The Communications team also made their way to Las Vegas. One key learning for Rinker as a result of 9/11 is how important it is to keep communications flowing. As a result, Rinker adjusted its DR plan where email was moved to the top of the list of systems to be recovered. Also, a web site was hosted externally to provide information regarding the business and systems. The Communications Team’s job was to communicate to the business via email and also to update the external web site hourly.

The team that remained in West Palm Beach all the while continued implementing their plans. First, was making sure Rinker people were safe. Several Rinker employees needed assistance prepping their houses for the hurricane. A small team coordinated and installed hurricane shutters and plywood on the houses of those employees requiring assistance.

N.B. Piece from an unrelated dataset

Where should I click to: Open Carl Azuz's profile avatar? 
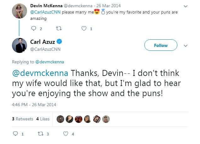pyautogui.click(x=19, y=45)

The remainder of the DR team worked in the corporate office. They ensured the building was secure, all corporate staff had safe facilities to stay in and purchasing the required supplies, such as fuel for the power generator.

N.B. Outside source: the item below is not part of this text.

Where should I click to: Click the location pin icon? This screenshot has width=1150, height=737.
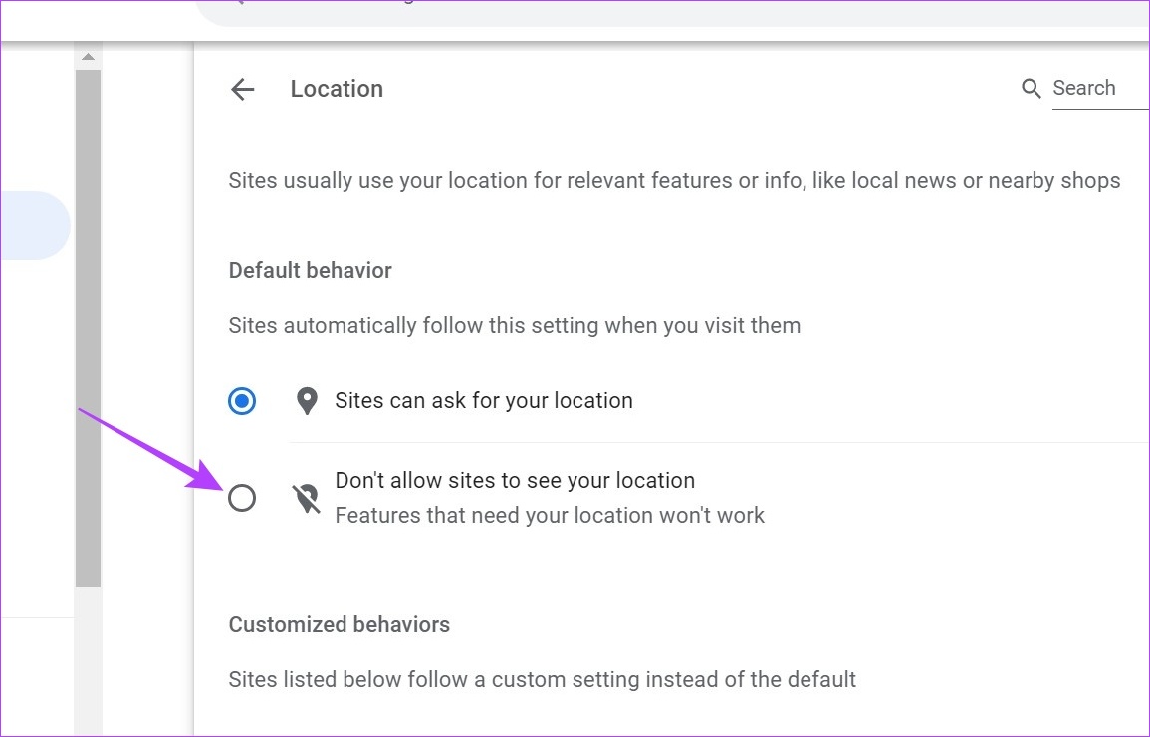click(306, 400)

On September 5th, 2004 Francis made landfall as a category three hurricane. About four hours into the storm, power was lost and the emergency power generator kicked in. The West Palm Beach data center continued to operate with systems and data communications feeding all 600+ locations. The DRP team in New Jersey was positioned to switch over the redundant systems if failure did occur in West Palm Beach. The help desk and communications teams in Las Vegas provided round the clock communications to all 600 locations.

The storm passed the next morning but left a path of destruction including downed power lines, trees and flooding. The IT DR and Business Support DR teams remained in place for five days while the West Palm Beach office and data center remained on generator power. On day five after Frances made landfall, power was restored. The West Palm Beach staff began to return to work and the Disaster Recovery teams were called back home.

And Again

Two weeks later, as we began to get back into our day-to-day routines and projects we realized that we were going to have to do it all over again. Hurricane Jeanne literally made a complete circle and turned towards South Florida poised to hit the coastline in almost the exact coordinates as Frances.

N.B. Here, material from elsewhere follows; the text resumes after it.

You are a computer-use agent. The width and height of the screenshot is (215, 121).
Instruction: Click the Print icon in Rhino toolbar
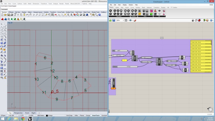click(12, 15)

The DR teams went into action with their Disaster Recovery action items. Jeanne did hit the coast very close to where Francis made landfall. This time the power was lost for 3 days and the remote teams once again provided the communications, support and business continuity around the clock.

Conclusion

Frances and Jeanne changed the world for Rinker shared services. Rinker learned that they could withstand two major hurricanes and continue business operations as usual. And while Rinker is confident in its ability to do it all again, there are several areas of improvement for 2005’s hurricane planning. In the end it’s about people, planning, processes, systems and communications.

Lessons Learned

  • People first: distraction impairs performance. Find what your team members are worried about (i.e. loved ones, house, etc) and work to eliminate that distraction so that they can focus on the goal.
  • Never, ever, ever underestimate the value of communicating with your teams, your customers, your vendors, everyone.
  • Arrange for multiple war rooms: Technical, Functional, Management, etc.
  • Equip war rooms with multiple analog phone lines that do not rely on a switch.

About the Authors

Bill Gearhart is Director of Shared Services, Information Technology at Rinker Materials.

Ed Alvarado is Shared Services Project Manager at Rinker Materials.